The commission held a public hearing Tuesday for petitions from the Midwest Renewable Energy Association and Vote Solar. The two renewable energy advocacy groups are petitioning against regulating third-party financed energy resources as public utilities in the state, WisBusiness reported.
The MREA petitioned for a declaratory ruling “that third-party financed distributed energy resources are not “public utilities” defined by state law, and aren’t subject to the PSC’s jurisdiction under state law or rule regulating public utilities, the petition showed. MREA Executive Director Nick Hylla said the commission’s previous guidance was “outside the law,” WisBusiness reported.

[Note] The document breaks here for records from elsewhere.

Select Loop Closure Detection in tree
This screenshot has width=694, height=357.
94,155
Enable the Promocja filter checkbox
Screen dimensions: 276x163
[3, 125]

Third-party financing is one of the most popular methods of solar financing and comes in the form of solar leases and power purchase agreements, according to the Environmental Protection Agency.
A customer signs a contract with an installer or developer and pays for the use of a solar system over a period under a lease instead of paying for power generated, the agency said. In a PPA model, the developer sells the power generated to the customer at a fixed rate, usually lower than the local utility, and the solar energy system offset the customer’s electric utility bill.
Members of the Wisconsin Building Trades Council and International Union of Operating Engineers Local 139 both spoke out against third-party financing and asked commissioners to reject the petitions. Both groups said deregulation would hurt both consumers and workers, and hundreds of members submitted comments online ahead of the meeting.
“Third-party ownership will open Wisconsin to out-of-state companies that prioritize their profit margins over the safety and reliability of our power grid,” executive director of the Wisconsin Building Trades Council Emily Pritzkow said in a statement. “We know that the business model for these types of developers primarily relies on lower-paid, lower-skilled labor. The result is a transient workforce, which has a negative impact on the construction industry, our local communities, and — when a project is not completed correctly — utility ratepayers.”
Local 139 President and Business Manager Terry McGowan said the shift to renewable energy resources was hard on union members because out-of-state companies were building generation facilities without training and paying for resident workers.
“Unskilled, low-paid, non-resident and transient workers are now building much of Wisconsin’s electric generation infrastructure, which has substantial, negative economic impact on Wisconsin ratepayers and the membership of the Wisconsin Operating Engineers,” McGowan said in a letter to commissioners.
The PSC has grouped together both MREA and Vote Solar’s petition for the public hearing, which will be hosted on the commission’s YouTube channel.